*WHAT IS EXPECTED*.
Answer these questions about the dissent below:
(a) Which case does the dissent say abandoned the long-existing rule that the nonparticipating "victim" of horseplay was not entitled to compensation?
(b) Which three defenses does the dissent say workmen's compensation laws have generally abolished?
(c) Which section of the Labor Code does the dissent cite for the conditions the Legislature imposed?

*SELECTED PASSAGE*.
>>>
State Compensation Insurance Fund v. Industrial Accident Commission

SHENK, J.

I dissent. The crucial issue is conceded to be whether the injury “arose out of” the employment. The majority assumes to settle the question by the observation that the Constitution declares that injury so sustained shall be deemed compensable “irrespective of the fault of any party”; that since aggression is fault, it is therefore not a defense. This oversimplified solution is contrary to established state policy and decisional law.

The holding in Pacific Emp. Ins. Co. v. Industrial Acc. Com., 26 Cal.2d 286 [158 P.2d 9, 159 A.L.R. 313], does not sustain the proposition. As the majority opinion points out, the court there abandoned the long existing rule that the nonparticipating “victim” of horseplay was not entitled to compensation. Here we are dealing with the aggressor, not his victim. Nor is reference to the result under the doctrine of respondeat superior in point. There again the injuries to another person are involved. In my opinion the words “without the fault of any party” apply, as the Constitution indicates, after it is determined that the injury arises out of the employment. As the opinion concedes, an aggressive act has not uniformly been deemed to be an act coupled with and therefore arising out of employment. On the contrary the weight of authority has supported and still supports the view that an aggressor has stepped aside from his employment and at least as to his own injuries is not within the purview of the compensation acts.

*672It is true that the salutary provisions of workmen’s compensation laws in this state and elsewhere generally have abolished the rule of assumption of risk, the fellow servant doctrine and contributory negligence as defenses in proceedings in behalf of an injured workman. But it does not follow that all other defenses have been abolished.

Begardless of the seemingly broad and all-inclusive language of our constitutional provision as an enabling act, it has always been recognized that certain facts must be established and conditions found to exist before the compensation law may be invoked. It is essential that the relationship of employer and employee be present at the time of the injury. It is also essential that the injuries must have been sustained by the workmen “in the course of their employment.” (Const., art. XX, § 21.) In the exercise of its plenary power the Legislature has imposed other conditions on the right of an employee to receive compensation from his employer. Section 3600 of the Labor Code requires (a) that both the employer and the employee be subject to the compensation provisions of the code; (b) that, at the time of the injury, the employee be performing services growing out of and incidental to his employment and be acting within the course of his employment; (c) that the injury be proximately caused by the employment, either with or without negligence; (d) that the injury be not caused by the intoxication of the injured employee; or (e) that the injury be not intentionally self-inflicted.
<<<
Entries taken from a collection
>>>
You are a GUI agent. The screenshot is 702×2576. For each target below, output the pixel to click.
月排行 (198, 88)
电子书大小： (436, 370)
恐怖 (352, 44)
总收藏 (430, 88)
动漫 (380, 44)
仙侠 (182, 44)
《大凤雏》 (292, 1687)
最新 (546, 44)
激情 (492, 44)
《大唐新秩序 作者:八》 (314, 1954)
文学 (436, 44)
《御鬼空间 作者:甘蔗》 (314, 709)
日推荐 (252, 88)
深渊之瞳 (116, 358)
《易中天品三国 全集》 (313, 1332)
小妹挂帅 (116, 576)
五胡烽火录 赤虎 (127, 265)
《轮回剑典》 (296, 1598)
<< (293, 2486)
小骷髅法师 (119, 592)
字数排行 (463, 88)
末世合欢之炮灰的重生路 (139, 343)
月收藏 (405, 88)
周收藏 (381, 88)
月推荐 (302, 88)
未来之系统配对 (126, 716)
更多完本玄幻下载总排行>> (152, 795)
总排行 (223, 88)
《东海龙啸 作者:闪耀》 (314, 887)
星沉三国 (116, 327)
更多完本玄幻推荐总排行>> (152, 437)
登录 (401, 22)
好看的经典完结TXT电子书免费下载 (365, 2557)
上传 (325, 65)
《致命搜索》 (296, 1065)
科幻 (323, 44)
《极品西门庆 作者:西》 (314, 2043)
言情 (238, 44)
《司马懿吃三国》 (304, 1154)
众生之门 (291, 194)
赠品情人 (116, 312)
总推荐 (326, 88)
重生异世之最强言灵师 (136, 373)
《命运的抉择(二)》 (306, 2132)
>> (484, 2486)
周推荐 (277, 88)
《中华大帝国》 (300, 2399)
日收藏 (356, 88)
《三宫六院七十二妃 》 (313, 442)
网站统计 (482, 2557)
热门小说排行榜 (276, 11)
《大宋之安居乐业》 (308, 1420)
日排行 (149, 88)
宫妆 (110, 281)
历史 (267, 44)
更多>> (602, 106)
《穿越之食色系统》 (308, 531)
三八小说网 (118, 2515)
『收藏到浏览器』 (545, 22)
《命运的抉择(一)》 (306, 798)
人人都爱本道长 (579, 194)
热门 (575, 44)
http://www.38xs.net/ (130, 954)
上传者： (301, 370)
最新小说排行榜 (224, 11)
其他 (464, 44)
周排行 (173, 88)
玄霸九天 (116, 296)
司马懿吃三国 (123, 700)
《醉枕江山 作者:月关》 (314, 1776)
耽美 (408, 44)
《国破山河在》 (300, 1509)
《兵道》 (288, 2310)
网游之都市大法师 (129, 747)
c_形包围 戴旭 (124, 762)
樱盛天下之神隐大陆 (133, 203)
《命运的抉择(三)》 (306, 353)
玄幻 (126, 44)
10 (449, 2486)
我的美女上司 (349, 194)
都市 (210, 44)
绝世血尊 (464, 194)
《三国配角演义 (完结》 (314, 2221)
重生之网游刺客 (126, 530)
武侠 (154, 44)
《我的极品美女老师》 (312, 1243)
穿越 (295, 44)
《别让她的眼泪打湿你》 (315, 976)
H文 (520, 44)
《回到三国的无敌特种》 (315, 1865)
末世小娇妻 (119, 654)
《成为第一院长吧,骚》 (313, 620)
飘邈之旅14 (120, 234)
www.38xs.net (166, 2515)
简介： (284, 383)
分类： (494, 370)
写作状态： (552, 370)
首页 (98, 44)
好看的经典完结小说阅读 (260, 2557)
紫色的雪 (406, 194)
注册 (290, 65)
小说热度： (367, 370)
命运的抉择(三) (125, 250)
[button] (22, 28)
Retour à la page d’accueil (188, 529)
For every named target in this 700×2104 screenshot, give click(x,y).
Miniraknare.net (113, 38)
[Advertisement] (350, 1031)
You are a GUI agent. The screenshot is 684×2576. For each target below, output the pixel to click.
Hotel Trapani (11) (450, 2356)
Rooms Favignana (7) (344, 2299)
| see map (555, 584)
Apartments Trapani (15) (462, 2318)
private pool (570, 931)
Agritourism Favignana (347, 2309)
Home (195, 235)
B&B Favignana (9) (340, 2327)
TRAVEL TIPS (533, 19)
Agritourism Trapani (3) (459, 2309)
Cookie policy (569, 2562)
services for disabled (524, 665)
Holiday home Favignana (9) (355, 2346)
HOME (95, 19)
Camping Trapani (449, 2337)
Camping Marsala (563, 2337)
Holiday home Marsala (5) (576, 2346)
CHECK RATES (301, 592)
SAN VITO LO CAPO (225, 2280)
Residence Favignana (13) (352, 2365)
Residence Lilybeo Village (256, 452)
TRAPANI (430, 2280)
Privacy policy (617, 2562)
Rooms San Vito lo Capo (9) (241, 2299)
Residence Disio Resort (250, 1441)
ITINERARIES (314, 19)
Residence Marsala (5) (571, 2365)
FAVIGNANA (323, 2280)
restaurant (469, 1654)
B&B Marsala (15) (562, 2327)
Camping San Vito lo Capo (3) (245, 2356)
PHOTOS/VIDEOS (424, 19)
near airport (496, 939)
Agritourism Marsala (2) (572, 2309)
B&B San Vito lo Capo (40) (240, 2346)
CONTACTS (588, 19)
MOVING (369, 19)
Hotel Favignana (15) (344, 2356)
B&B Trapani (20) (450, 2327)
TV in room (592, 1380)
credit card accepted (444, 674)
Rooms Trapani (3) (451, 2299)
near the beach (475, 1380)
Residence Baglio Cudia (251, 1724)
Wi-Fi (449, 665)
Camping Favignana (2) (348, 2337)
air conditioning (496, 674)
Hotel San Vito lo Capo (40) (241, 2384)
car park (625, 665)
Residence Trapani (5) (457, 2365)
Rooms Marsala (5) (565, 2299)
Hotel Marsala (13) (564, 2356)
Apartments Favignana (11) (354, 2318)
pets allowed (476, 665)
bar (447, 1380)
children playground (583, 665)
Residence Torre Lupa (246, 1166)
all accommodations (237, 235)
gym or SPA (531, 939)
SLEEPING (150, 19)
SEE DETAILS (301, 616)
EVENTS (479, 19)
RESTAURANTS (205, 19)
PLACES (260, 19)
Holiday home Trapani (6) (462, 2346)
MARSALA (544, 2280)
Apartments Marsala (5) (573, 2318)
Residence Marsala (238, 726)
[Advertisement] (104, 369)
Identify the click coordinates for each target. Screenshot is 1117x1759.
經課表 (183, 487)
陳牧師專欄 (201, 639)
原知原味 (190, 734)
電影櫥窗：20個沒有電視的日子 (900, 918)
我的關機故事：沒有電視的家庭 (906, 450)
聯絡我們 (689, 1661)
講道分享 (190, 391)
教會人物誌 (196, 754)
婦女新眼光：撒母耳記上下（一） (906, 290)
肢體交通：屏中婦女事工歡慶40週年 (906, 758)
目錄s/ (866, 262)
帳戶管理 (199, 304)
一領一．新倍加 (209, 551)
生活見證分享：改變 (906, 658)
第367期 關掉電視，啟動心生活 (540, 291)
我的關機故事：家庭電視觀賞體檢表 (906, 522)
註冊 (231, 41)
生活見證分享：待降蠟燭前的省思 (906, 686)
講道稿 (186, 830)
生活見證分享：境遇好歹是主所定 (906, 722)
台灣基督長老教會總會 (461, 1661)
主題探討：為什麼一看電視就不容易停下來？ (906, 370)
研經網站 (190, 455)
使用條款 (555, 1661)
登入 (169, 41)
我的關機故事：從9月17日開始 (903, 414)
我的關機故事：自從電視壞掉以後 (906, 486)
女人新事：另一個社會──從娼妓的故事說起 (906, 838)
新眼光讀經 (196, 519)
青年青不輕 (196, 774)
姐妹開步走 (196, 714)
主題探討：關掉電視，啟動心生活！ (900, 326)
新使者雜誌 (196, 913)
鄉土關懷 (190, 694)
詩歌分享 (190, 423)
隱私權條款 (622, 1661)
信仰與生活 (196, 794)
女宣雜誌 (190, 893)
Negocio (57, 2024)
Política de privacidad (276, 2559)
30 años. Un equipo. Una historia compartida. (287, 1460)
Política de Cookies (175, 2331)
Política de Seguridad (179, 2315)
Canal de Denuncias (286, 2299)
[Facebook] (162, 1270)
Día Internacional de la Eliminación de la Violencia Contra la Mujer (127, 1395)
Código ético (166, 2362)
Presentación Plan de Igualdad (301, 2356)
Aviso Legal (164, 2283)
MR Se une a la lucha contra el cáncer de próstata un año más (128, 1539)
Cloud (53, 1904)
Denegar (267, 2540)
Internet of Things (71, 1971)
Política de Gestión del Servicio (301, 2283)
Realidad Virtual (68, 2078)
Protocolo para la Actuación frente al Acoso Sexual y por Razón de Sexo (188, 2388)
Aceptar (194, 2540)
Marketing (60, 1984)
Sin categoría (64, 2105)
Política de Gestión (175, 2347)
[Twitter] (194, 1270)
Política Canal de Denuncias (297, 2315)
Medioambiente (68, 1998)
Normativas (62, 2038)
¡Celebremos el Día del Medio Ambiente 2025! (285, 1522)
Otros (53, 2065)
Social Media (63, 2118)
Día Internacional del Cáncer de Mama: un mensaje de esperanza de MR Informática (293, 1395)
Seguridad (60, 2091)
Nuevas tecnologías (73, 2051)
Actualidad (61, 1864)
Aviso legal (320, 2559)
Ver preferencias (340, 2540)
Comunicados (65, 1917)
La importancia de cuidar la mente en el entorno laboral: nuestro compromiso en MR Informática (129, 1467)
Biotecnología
<<<
*SOLUTION TO THIS TASK*.
(a) Pacific Emp. Ins. Co. v. Industrial Acc. Com., 26 Cal.2d 286.
(b) Assumption of risk, the fellow servant doctrine, and contributory negligence.
(c) Section 3600.